Given text »
>>>>>

Risk Assets are Ready to Soar
Nearly every key factor behind a bullish gold price is now currently in place save one. Once this single piece of uncertainty is removed, risk asset prices should soar.
First off, the global economy is accelerating to the downside and this is causing central banks to become the most dovish they have ever been in the entire history of fiat currencies. For example, the leader of Japan’s LDP party, Shinzo Abe, called for the Bank of Japan (BOJ) to raise its year over year inflation goal to 2-3% and to engage in unlimited money printing until deflation is fully vanquished. He said if elected, he would forge an alliance with the BOJ to launch an all-out war on deflation and to attack the Yen—blaming a strong currency as the primary impediment to Japan’s economic recovery. Mr. Abe also called for the BOJ’s policy rate to be cut below zero.
Not only are central banks tripping over themselves to destroy their currencies but gold should also be rising due to tensions in the Middle East that are the most explosive in many years. Car bombs are a daily occurrence once again in Iraq and last month alone 150 people were killed and 300 more wounded in the nation, according to the Iraqi Interior Ministry. Israel has now massively escalated its measures to make impotent Hamas, just as it also prepares for the growing likelihood of an all-out war with Iran come this spring. Civil unrest on this global scale is usually bearish for the global economy and quite bullish for the price of oil and gold.

<<<<<

Dataset excerpts »
>>>>>

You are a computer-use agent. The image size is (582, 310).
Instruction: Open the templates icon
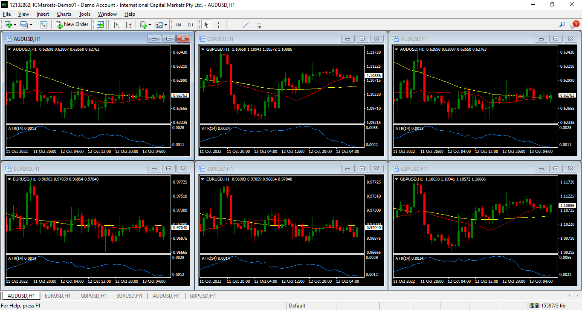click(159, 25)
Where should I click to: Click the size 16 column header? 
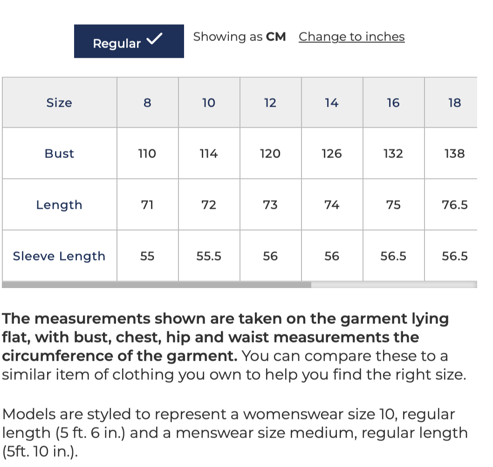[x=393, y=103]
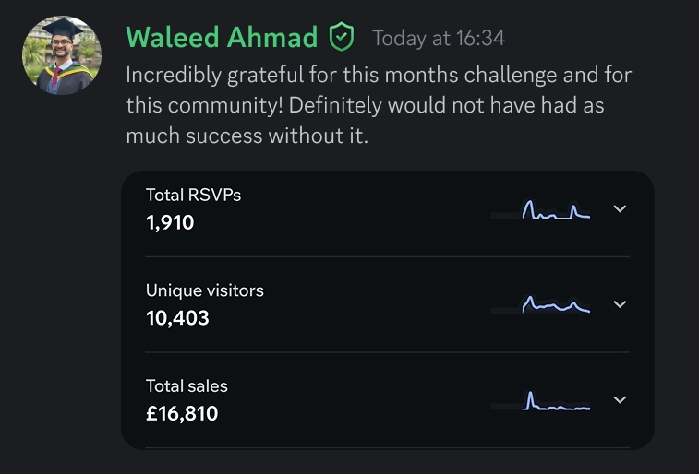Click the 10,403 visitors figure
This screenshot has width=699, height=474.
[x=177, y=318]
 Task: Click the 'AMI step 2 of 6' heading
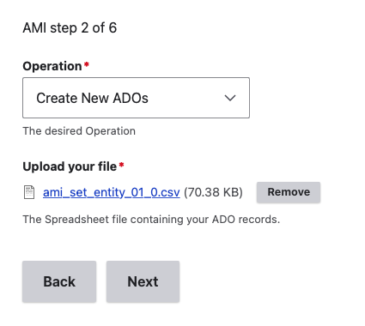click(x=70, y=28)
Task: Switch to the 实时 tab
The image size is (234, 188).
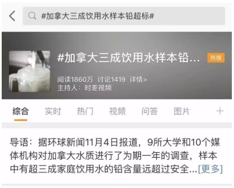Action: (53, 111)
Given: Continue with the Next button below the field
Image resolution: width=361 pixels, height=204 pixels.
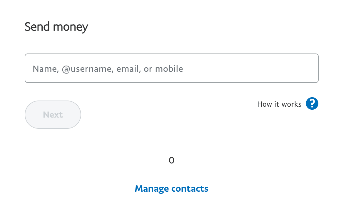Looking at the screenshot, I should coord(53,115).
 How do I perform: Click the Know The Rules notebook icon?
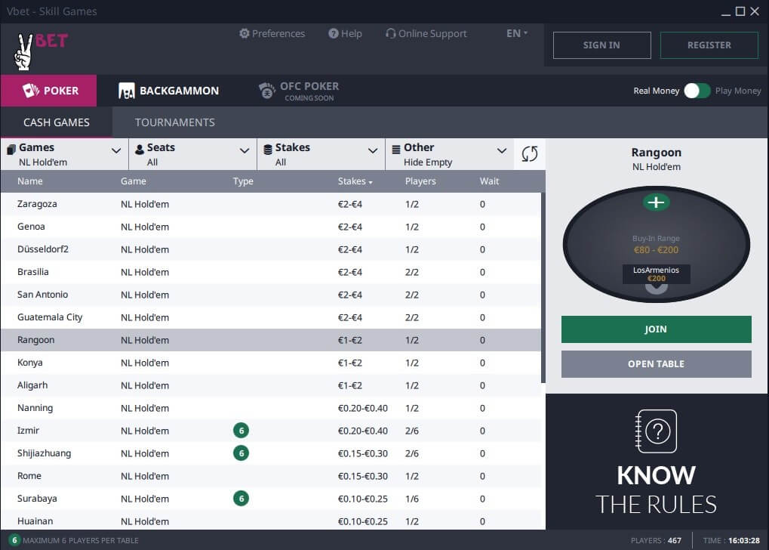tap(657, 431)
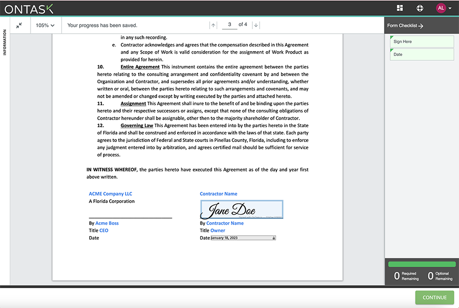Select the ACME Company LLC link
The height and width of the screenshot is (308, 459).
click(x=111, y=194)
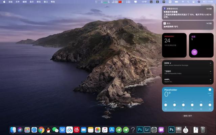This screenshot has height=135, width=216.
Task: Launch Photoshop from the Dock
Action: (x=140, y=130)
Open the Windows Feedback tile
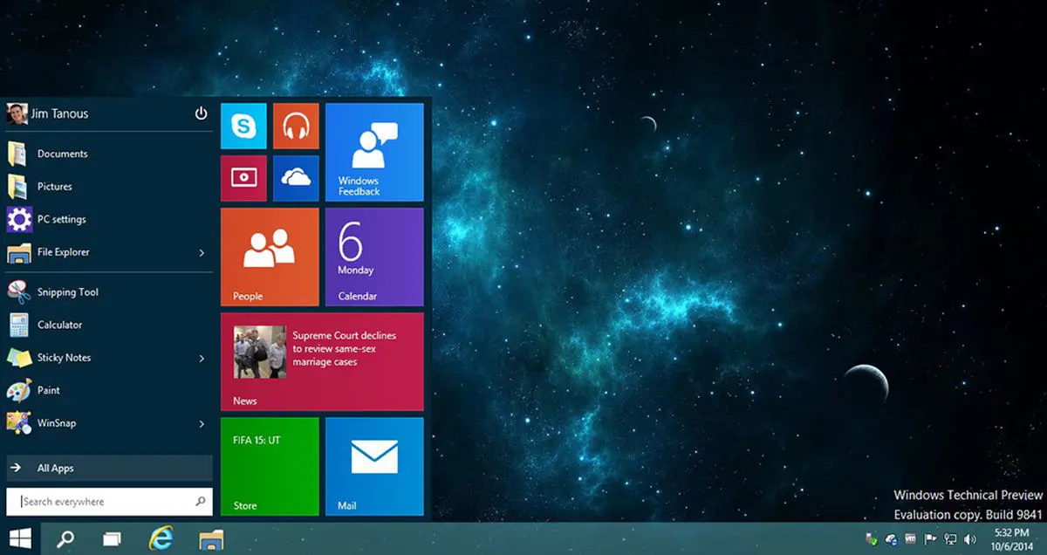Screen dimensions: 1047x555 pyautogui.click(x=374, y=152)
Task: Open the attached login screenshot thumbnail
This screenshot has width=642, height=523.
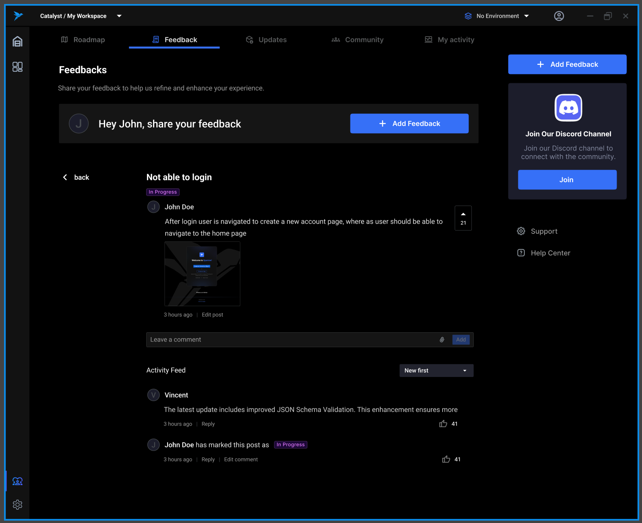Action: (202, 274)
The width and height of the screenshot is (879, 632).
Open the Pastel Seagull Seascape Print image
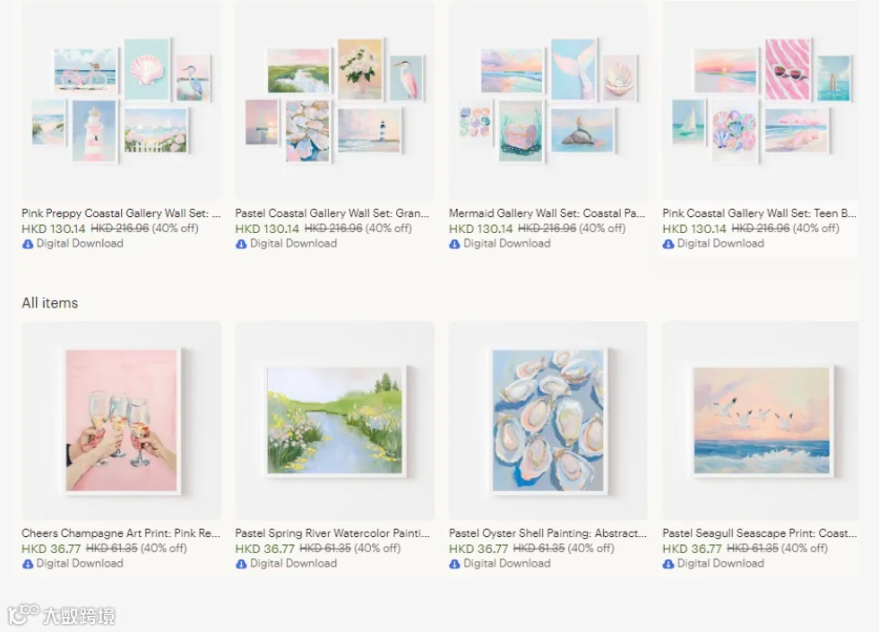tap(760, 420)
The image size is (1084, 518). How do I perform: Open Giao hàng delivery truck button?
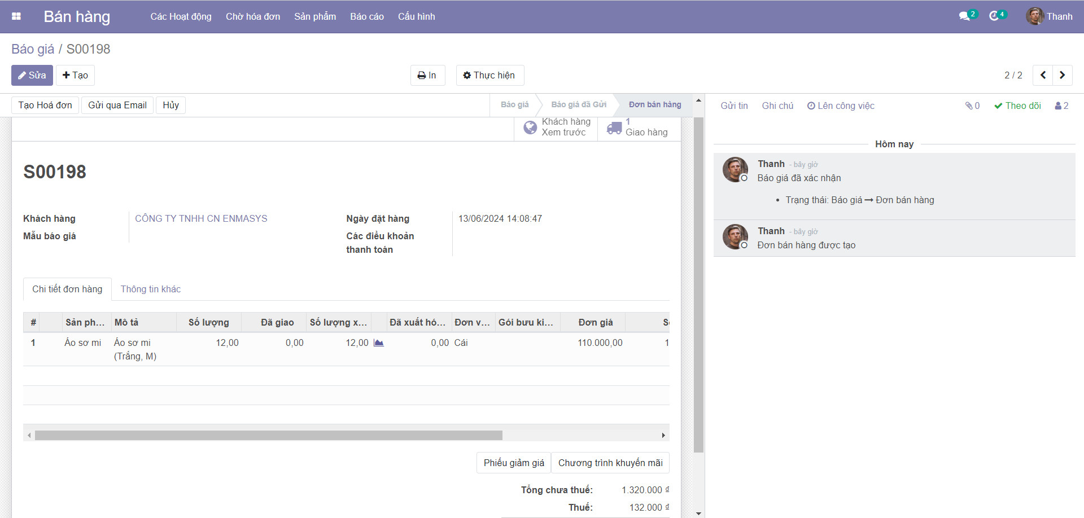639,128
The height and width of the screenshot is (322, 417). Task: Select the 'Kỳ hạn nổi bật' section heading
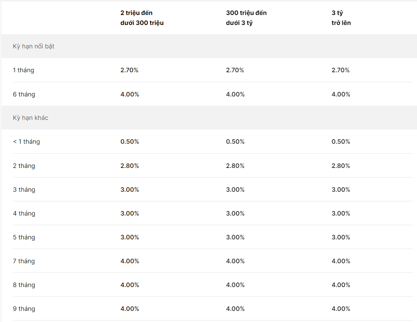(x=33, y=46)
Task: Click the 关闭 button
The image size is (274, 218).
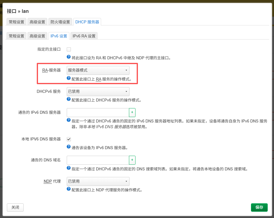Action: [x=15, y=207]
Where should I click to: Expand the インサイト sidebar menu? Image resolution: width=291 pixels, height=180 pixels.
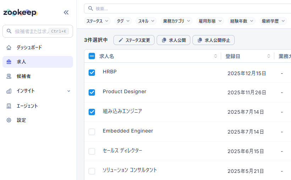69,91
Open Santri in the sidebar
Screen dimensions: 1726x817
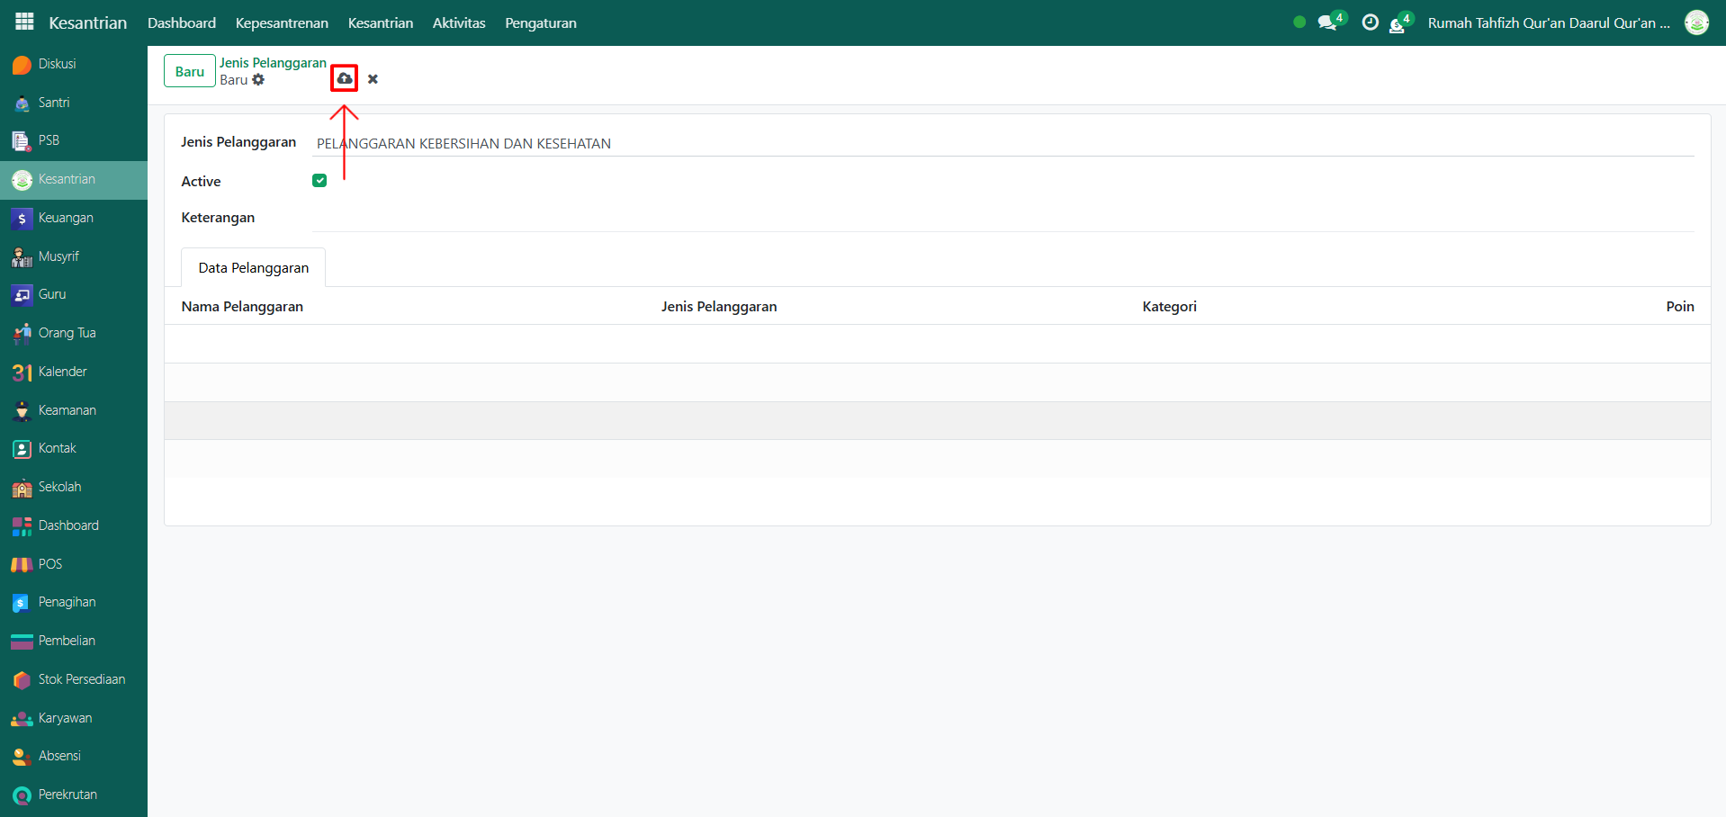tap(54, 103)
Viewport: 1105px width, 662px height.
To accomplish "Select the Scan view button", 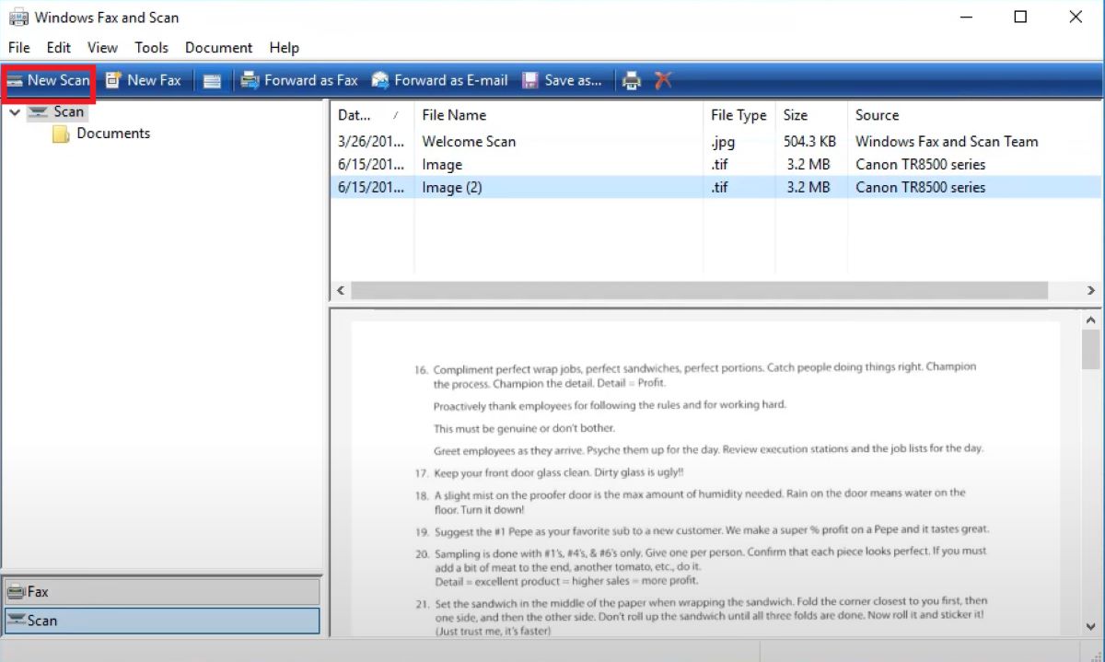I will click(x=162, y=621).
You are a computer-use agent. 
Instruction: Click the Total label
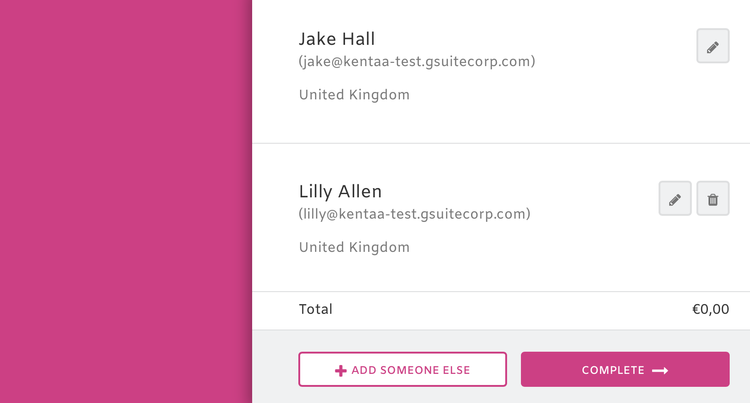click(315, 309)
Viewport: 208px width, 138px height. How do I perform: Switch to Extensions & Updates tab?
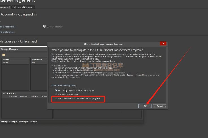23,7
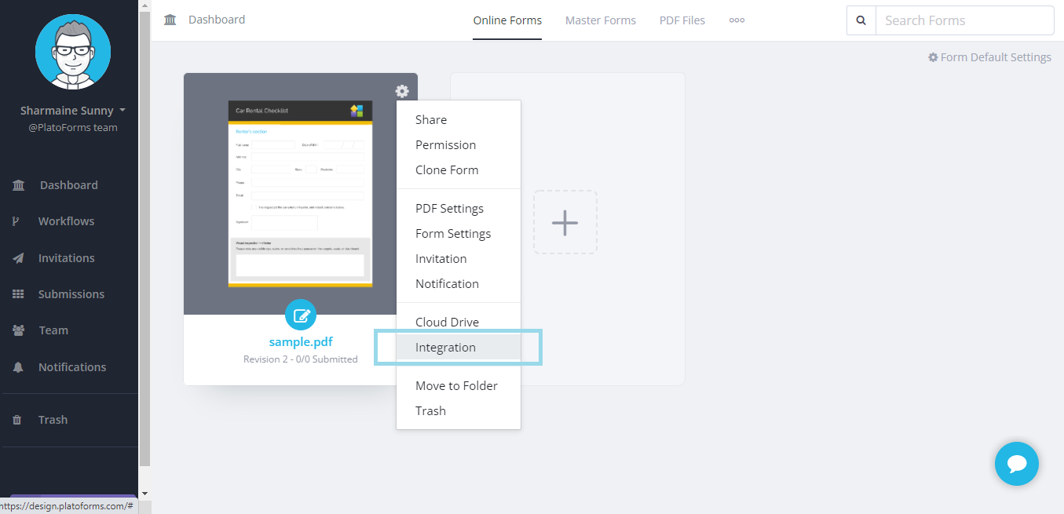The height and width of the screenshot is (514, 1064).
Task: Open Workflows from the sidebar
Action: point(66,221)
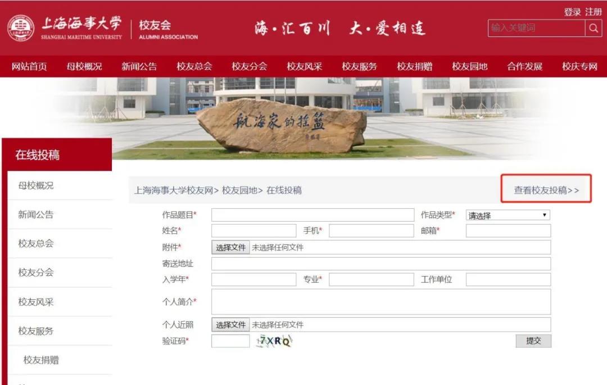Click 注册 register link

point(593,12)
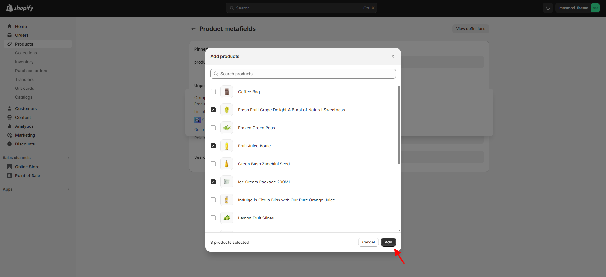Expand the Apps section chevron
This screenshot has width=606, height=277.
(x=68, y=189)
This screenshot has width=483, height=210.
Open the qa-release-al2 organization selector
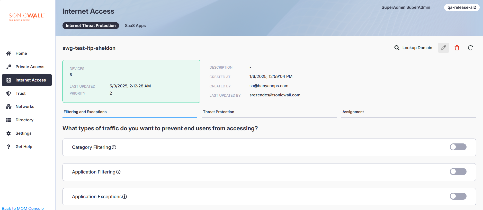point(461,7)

<<<<<

Apply what you read »
(A) In the article on risk assets, repeat everything from "First off, the" down to "cut below zero.".
(B) List every country named in the article on risk assets.

Task-by-task outputs »
(A)
First off, the global economy is accelerating to the downside and this is causing central banks to become the most dovish they have ever been in the entire history of fiat currencies. For example, the leader of Japan’s LDP party, Shinzo Abe, called for the Bank of Japan (BOJ) to raise its year over year inflation goal to 2-3% and to engage in unlimited money printing until deflation is fully vanquished. He said if elected, he would forge an alliance with the BOJ to launch an all-out war on deflation and to attack the Yen—blaming a strong currency as the primary impediment to Japan’s economic recovery. Mr. Abe also called for the BOJ’s policy rate to be cut below zero.

(B) Japan, Iraq, Israel, Iran